Este princípio tem diversas implicações práticas:
Esta interpretação garante que o processo penal não se transforme numa corrida contra o tempo pela prescrição, especialmente quando a substância da culpa já foi definida.
A Sentença n. 21291/2025 da Corte de Cassação reitera um princípio cardeal do nosso ordenamento: a prevalência da coisa julgada sobre a responsabilidade do réu em relação à prescrição do crime ocorrida posteriormente, quando o anulamento da sentença é parcial e diz respeito apenas a aspectos acessórios como as circunstâncias agravantes. Esta orientação não só assegura a certeza do direito e a estabilidade das decisões judiciais, mas também reforça a confiança na eficácia do sistema penal.

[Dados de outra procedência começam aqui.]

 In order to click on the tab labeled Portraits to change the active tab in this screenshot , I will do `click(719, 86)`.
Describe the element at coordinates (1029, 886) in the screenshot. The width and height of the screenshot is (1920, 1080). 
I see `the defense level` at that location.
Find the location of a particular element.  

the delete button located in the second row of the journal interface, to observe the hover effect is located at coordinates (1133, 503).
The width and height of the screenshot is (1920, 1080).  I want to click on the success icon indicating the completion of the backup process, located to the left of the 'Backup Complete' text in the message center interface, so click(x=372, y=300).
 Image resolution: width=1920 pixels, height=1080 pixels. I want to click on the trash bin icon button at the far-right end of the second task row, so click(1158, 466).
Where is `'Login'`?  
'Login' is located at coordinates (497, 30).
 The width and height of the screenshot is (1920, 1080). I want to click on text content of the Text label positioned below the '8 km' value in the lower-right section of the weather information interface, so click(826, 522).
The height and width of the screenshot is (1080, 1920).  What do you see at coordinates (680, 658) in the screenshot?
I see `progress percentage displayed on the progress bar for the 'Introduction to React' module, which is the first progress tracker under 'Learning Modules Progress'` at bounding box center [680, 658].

Para o réu Z. S. e para todos aqueles que se encontram em situações análogas, esta decisão sublinha a importância de uma defesa tempestiva e aprofundada em cada fase do processo. Para os operadores do direito, ela representa mais um elemento na complexa arquitetura do direito processual penal, confirmando uma abordagem rigorosa que equilibra os direitos do réu com a exigência de uma justiça firme e definitiva.